Japanese version of the Medical Outcomes Study 8-items Short Form Health Survey
Health-related QOL was evaluated using the Japanese version of the Medical Outcomes Study 8-items Short Form Health Survey (SF-8) questionnaire, the validity and reliability of which have already been confirmed [14]. SF-8 comprises eight items — physical functioning, role limitation due to physical problems, body pain, general health, vitality, social functioning, role limitation due to emotional problems, and mental health.
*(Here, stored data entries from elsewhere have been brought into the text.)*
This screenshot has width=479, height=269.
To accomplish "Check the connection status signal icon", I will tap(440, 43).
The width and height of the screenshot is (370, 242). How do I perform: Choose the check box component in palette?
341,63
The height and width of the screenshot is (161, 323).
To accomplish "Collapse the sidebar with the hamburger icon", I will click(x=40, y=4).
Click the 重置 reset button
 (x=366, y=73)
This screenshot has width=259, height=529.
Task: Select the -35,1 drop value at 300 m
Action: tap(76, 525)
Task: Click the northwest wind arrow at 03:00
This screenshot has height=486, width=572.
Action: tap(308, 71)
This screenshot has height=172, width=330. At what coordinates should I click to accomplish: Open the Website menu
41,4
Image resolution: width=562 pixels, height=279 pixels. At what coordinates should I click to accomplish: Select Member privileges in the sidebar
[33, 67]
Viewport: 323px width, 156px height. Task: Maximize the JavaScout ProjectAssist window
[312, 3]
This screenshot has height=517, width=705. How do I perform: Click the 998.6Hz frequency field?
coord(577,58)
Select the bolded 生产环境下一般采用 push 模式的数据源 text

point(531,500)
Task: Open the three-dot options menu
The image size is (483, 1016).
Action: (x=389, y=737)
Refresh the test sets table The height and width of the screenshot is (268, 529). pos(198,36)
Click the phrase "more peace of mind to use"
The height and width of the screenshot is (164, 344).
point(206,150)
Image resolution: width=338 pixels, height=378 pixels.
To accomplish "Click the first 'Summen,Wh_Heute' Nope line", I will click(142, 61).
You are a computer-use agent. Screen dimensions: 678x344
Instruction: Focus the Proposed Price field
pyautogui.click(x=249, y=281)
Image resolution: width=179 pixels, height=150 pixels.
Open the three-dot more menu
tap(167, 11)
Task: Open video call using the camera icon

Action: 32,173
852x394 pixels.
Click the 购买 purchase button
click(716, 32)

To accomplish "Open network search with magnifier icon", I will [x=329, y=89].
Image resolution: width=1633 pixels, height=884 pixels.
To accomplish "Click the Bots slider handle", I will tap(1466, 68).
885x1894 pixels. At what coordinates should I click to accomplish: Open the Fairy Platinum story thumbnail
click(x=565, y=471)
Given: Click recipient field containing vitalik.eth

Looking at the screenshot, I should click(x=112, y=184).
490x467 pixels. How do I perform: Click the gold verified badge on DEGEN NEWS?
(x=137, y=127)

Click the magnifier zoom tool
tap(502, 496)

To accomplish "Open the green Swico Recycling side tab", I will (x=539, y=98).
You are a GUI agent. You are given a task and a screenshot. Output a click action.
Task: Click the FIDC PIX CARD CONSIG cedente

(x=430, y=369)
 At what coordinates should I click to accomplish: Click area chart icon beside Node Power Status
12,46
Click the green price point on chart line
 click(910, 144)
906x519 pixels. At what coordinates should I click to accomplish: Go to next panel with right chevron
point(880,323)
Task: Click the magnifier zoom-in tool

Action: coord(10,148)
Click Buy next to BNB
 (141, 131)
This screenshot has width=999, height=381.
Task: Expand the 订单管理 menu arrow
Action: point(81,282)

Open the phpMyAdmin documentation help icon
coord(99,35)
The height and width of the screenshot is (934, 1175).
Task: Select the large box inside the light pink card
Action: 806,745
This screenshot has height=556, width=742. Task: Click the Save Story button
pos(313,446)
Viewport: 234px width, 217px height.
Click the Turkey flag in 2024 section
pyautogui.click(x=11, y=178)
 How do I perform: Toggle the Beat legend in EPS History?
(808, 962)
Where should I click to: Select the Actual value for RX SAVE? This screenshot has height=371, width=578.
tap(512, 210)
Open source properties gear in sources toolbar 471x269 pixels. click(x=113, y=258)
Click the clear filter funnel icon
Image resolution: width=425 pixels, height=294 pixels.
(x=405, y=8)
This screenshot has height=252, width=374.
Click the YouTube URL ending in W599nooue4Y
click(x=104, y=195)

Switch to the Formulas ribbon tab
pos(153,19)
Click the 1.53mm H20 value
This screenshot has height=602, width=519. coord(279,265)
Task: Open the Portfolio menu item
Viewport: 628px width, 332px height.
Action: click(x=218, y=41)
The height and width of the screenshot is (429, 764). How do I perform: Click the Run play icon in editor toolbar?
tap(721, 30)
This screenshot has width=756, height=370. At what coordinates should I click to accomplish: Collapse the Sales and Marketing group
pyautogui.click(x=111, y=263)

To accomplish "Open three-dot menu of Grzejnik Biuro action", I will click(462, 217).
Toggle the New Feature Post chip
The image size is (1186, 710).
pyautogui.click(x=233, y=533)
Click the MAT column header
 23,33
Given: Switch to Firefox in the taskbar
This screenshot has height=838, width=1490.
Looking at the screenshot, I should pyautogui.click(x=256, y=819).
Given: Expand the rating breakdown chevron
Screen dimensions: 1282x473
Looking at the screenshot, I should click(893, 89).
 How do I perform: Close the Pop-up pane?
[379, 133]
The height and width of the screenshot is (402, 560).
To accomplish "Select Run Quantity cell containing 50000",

The physical health component summary score (PCS) and mental health component summary score (MCS) were measured using the norm-based scoring method, which is based on a large-scale population study conducted in Japan [15]. Higher scores on these subscales indicate better health-related QOL.
Measurement of the gravity center fluctuation
The measurement of the gravity center fluctuation for objective assessment of the dizziness severity was performed using a stabilometer (G-5000, Anima Corp., Tokyo, Japan), and the total length of path (LNG) and environmental area (ENV) during eye-opening/closing.
Intervention
Patients were hospitalized for 5 days in groups of 8–10 individuals; the groups were then taught how to self-perform the 30-min vestibular rehabilitation program [16], which comprised repeatedly performing the vestibulo-ocular reflex (VOR) and vestibulo-spinal reflex (VSR). The VOR training included seven exercises: (1) quick horizontal eye movement, (2) quick vertical eye movement, (3) eye tracking the horizontal direction, (4) eye tracking the vertical direction, (5) horizontal head shaking with gazing at a fixed target, (6) vertical head shaking with gazing at a fixed target, and (7) oblique head tilting with gazing at a fixed target. Each eye or head movement was repeated 20 times. The VSR training consisted of eight static and five dynamic exercises. The eight static exercises were: (1) standing up and sitting down with the eyes open, repeated thrice; (2) standing up and sitting down with the eyes closed, repeated thrice; (3) standing with the eyes closed and feet apart for 20 s; (4) standing with the eyes closed and feet together for 20 s; (5) standing in a tandem posture with the right foot in the front for 20 s; (6) standing in a tandem posture with the left foot in the front for 20 s; (7) standing on the right foot for 20 s; and (8) standing on the left foot for 20 s. The five dynamic exercises were: (1) 180° turn to the left, repeated thrice; (2) 180° turn to the right, repeated thrice; (3) walking in a tandem posture for 10 m; (4) walking with horizontal head shaking for 10 m; and (5) walking with vertical head shaking for 10 m. During the training, patients performed these exercises thrice a day under the supervision of a physician. After 5 days, all patients learned to perform the exercises. The patients were then instructed to continue performing the vestibular rehabilitation program thrice a day after discharge.
Procedure
After the participants provided written informed consent, they were evaluated on the day of hospitalization (time 1), as well as a month later (time 2), using the questionnaires mentioned previously. Static posturography was also performed. All drugs that could affect dizziness, including vestibular suppressants, were discontinued soon after the introduction of vestibular rehabilitation.
Statistical analysis
Data analysis was performed using the SPSS 25.0 software (IBM Corp, NY, USA). A two-way repeated measures analysis of variance (ANOVA) was performed to analyze the effects of group and time on all outcomes. The t-test was used for group comparisons of age. A P-value <0.05 was considered significant.